NEW MEXICO (KRQE) – Agriculture production in New Mexico saw a slight increase in 2021, according to the recently announced 2021 New Mexico Agricultural Statistics bulletin.

“It was a challenging year for those in agriculture, but we’ve got tough producers,” said Secretary of Agriculture for the New Mexico Department of Agriculture Jeff Witte.

Between a drought, inflation, and a worldwide pandemic, New Mexico farmers and ranchers in 2021 were paying over 6% more in expenses to grow crops and take care of their livestock. That comes out to $2.06 billion spent on expenses including feed, equipment, fuel, and maintenance.

“The largest of that was feed livestock, feed cost. That’s a direct result of the drought,” said Witte.

Still, the total value of agricultural production rose 5% in 2021 from 2020, reaching $3.17 billion.

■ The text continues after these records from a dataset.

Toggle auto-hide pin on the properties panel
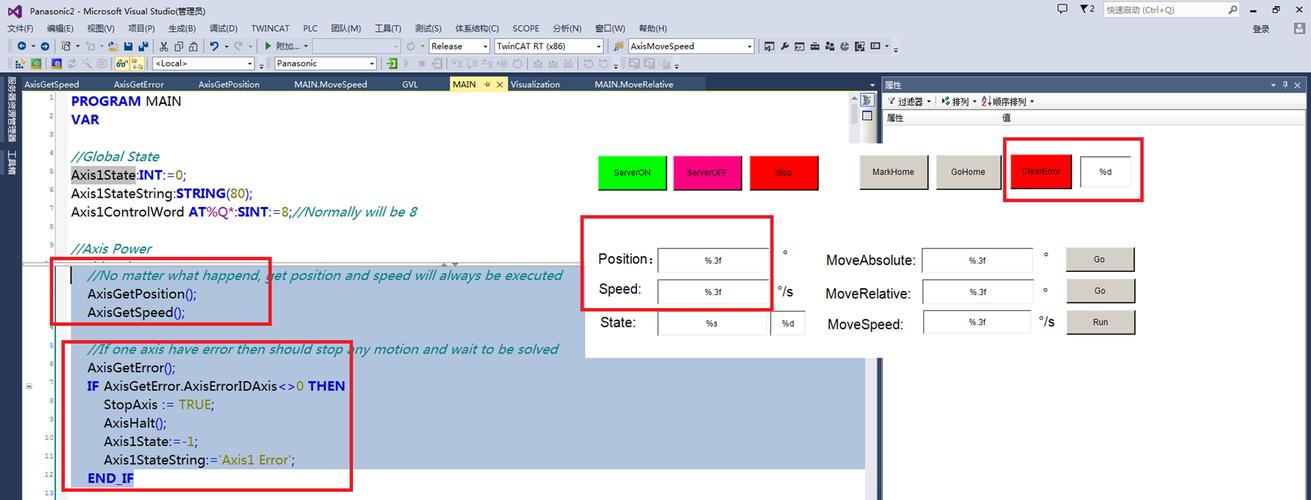The image size is (1311, 500). pos(1286,85)
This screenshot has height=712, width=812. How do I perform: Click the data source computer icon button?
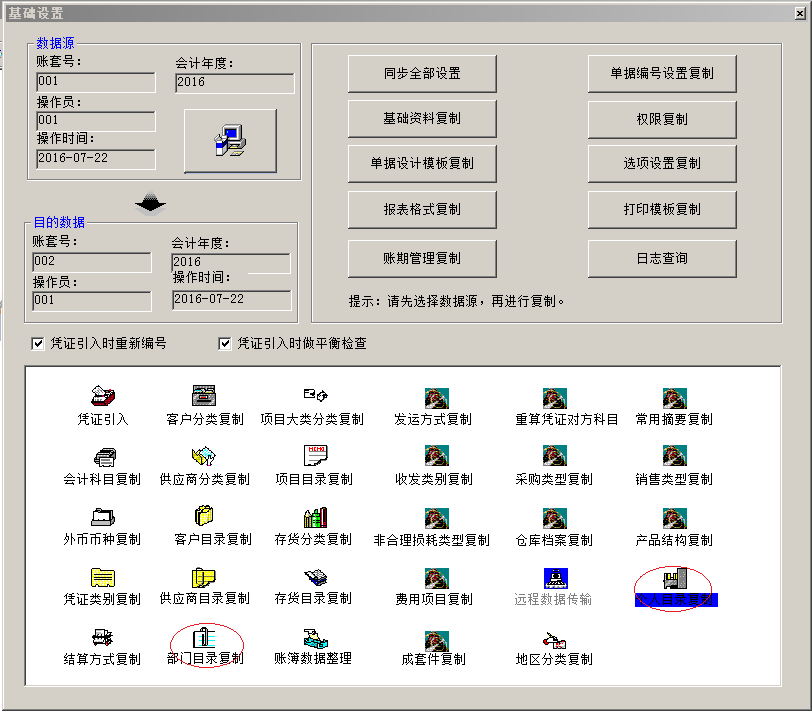230,141
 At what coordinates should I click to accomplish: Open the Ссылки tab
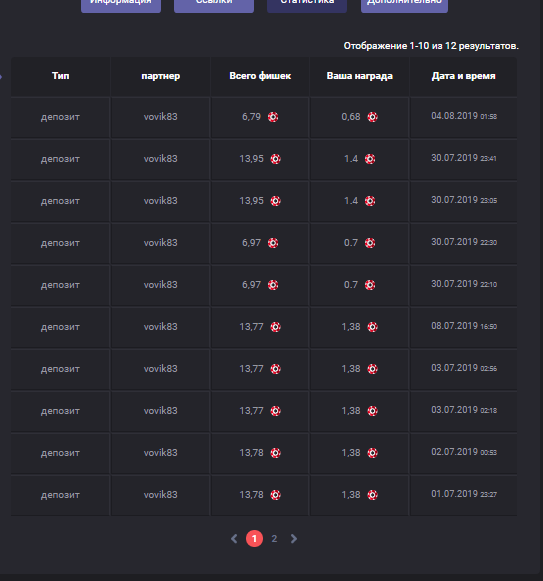coord(214,3)
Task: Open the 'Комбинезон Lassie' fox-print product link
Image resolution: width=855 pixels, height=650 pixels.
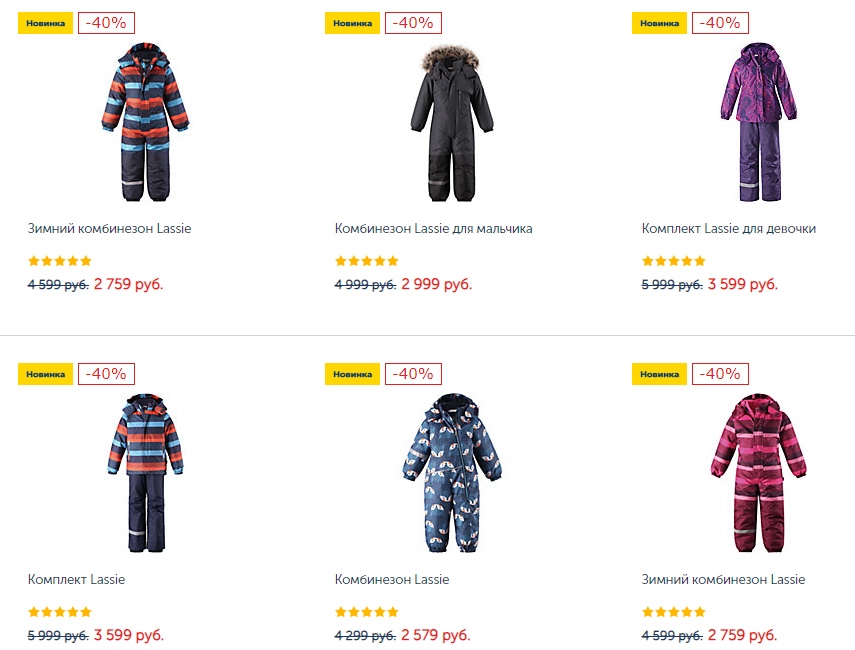Action: [392, 579]

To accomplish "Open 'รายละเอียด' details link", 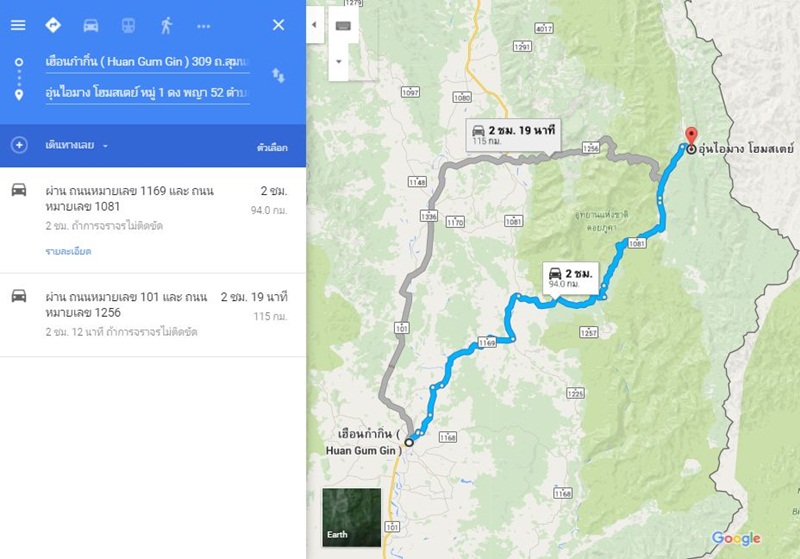I will [x=68, y=251].
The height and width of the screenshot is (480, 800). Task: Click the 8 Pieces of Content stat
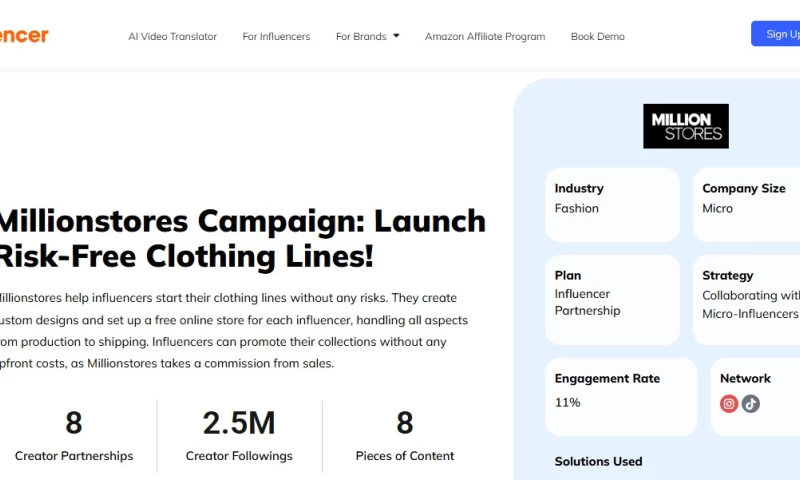405,436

Witte added, “A lot of that was attributed to dairy production, beef production, pecans, and of course our vegetable crops. Our famous chile crop was also up in value that year as well.”

For 2021, New Mexico lead the nation in chile production and were second in pecan production. Prices and value were up for both crops, but that’s due to the amount grown being down. Chile production was down 22%, and pecans were down 100,000 pounds.

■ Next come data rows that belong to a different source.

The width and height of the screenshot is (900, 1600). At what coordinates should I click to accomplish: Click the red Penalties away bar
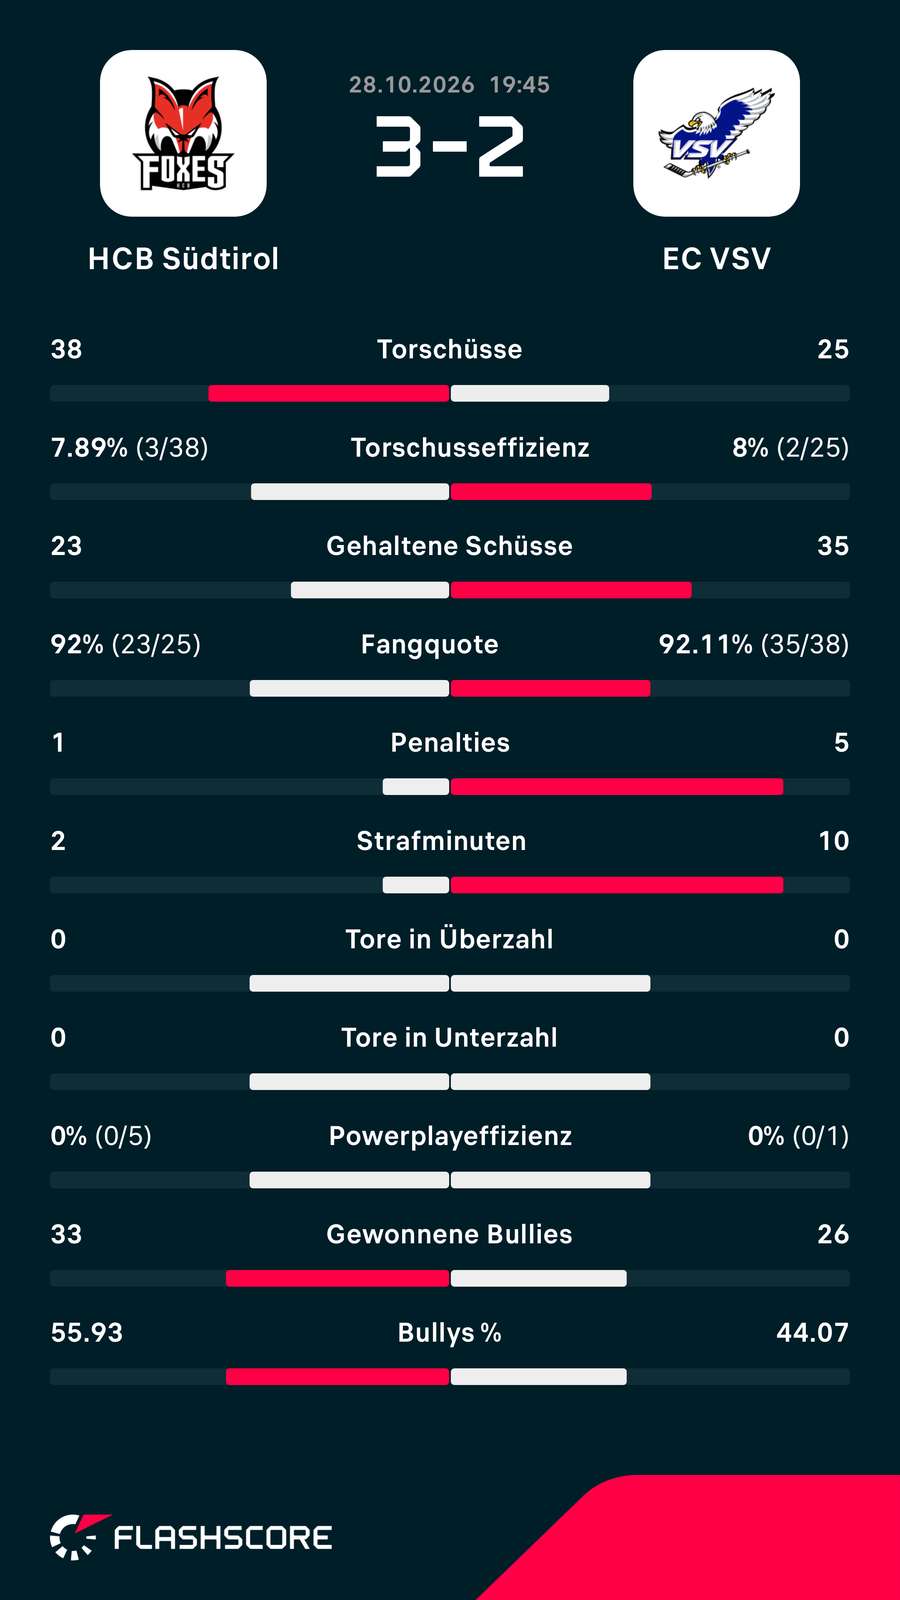click(617, 787)
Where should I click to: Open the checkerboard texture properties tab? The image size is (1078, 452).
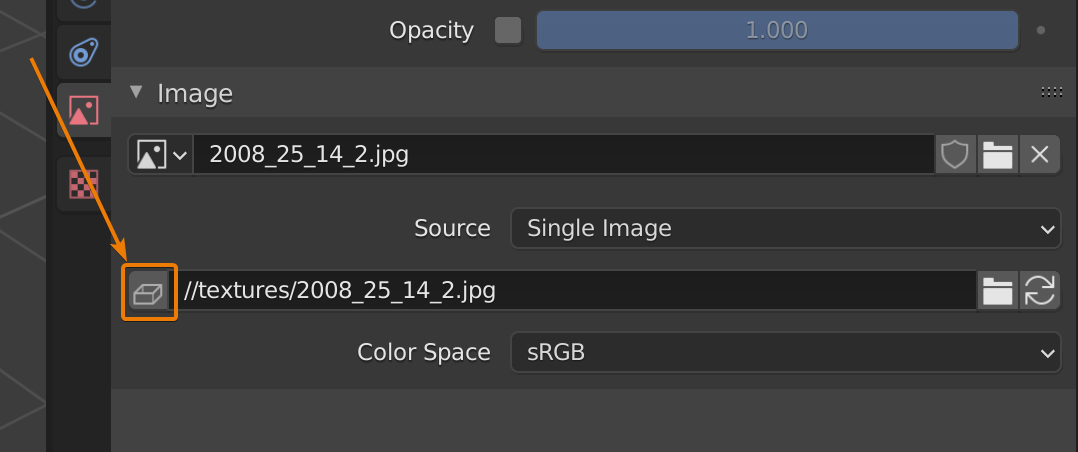click(83, 184)
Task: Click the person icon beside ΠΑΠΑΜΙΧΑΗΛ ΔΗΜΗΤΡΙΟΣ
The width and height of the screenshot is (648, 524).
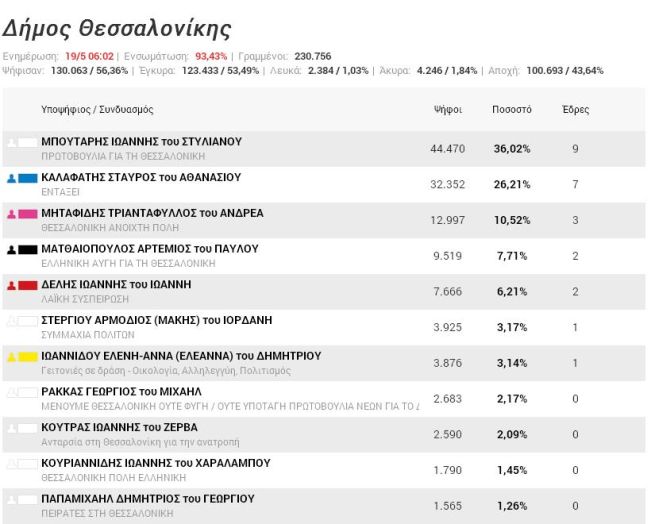Action: [12, 499]
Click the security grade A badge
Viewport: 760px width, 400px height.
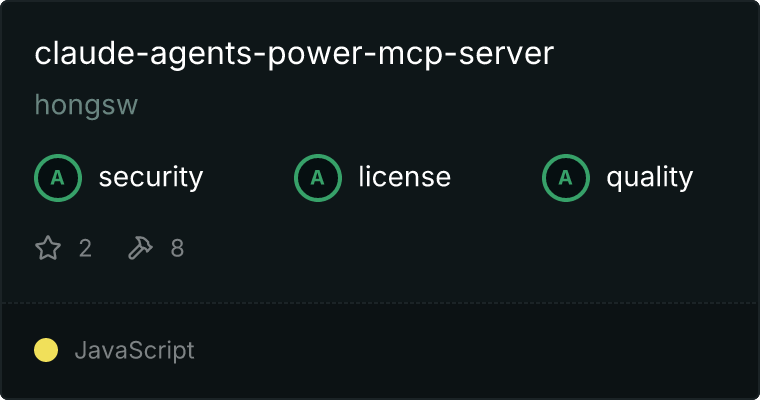pyautogui.click(x=58, y=178)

Witte mentioned other contributors to the state’s value included dairy production. He said New Mexico is a top 10 dairy state in the nation. Dairy products exports were up from $210 million in 2020 to almost $230 million in 2021. He added the beef sector in 2021 was also up.

“Some of the increases in 2021 was actually the result of the continued drought because more producers were selling off some of their herds.”

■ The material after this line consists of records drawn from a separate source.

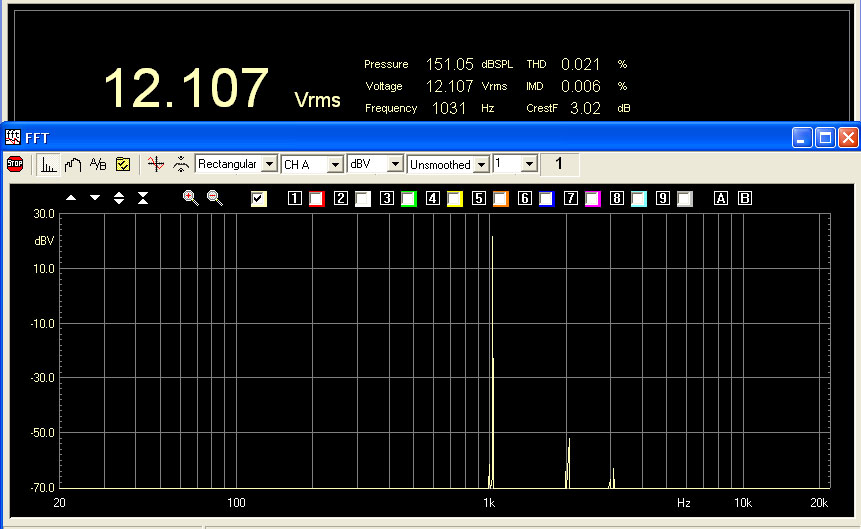Activate the red waveform cursor tool
Screen dimensions: 861x529
(x=155, y=164)
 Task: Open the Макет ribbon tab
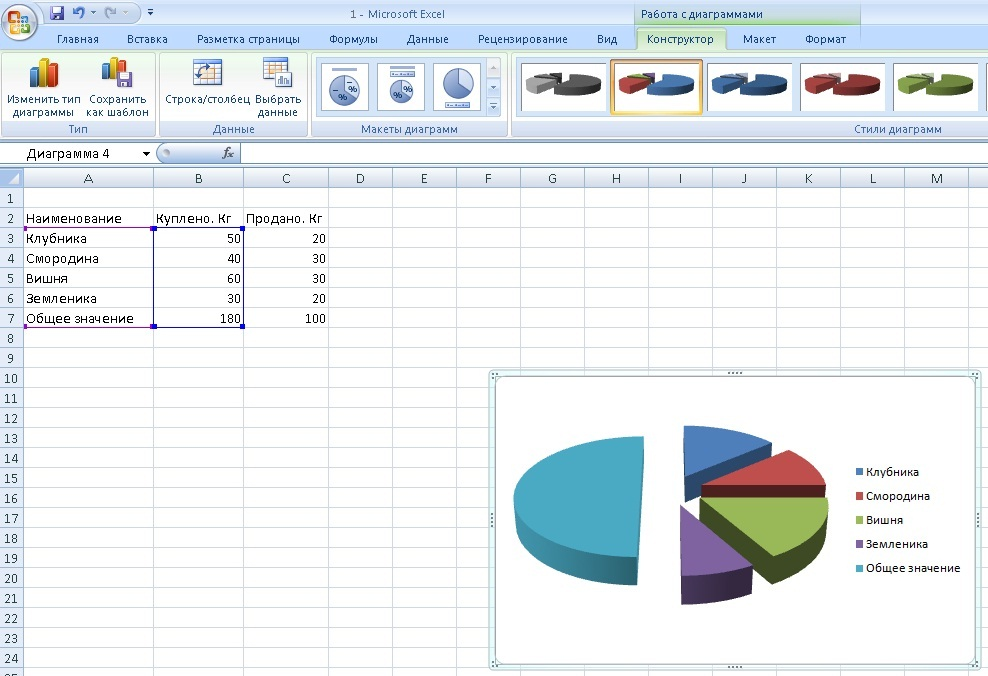[759, 39]
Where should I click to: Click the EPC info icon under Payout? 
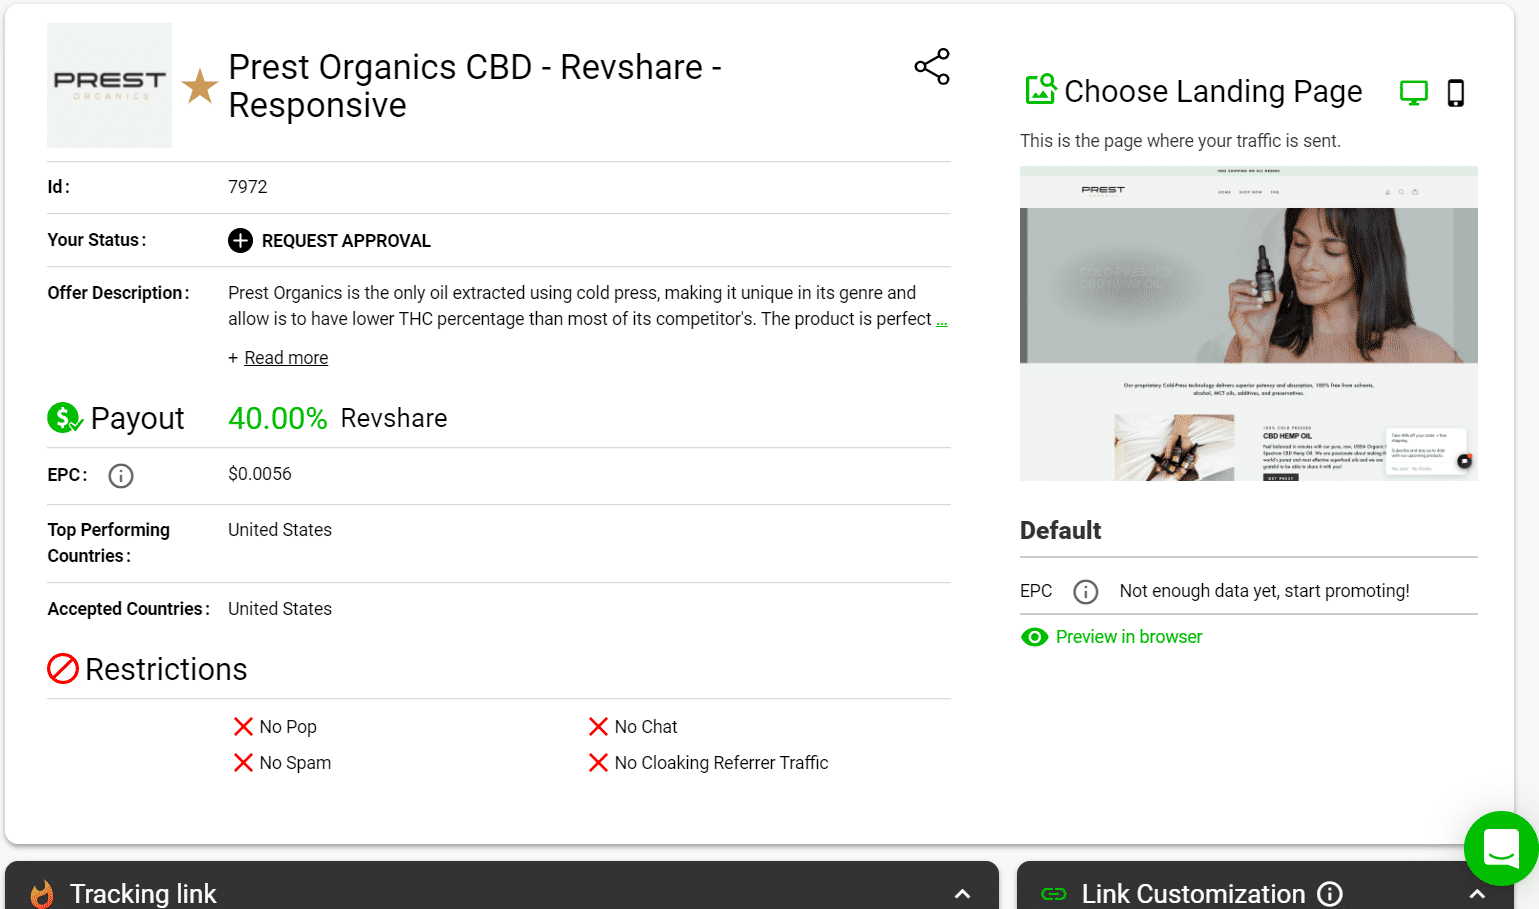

Overall, the department said the data is a good sign for the state.

“These numbers indicate that New Mexico still has a strong and vibrant agriculture sector, and it cuts across the entire state. It’s really important in our rural areas, but it’s just as important even in our urban settings as well,” said Witte.

New Mexico is third in the nation for onion production, ninth for milk production, and sixteenth in cattle and calves.

Story continues below:

The New Mexico Chile Association said production for 2022 is declining due to labor and water shortages. They said they are currently feeling the shortage of red chile due to bad weather. They said this will lead to an increase in prices.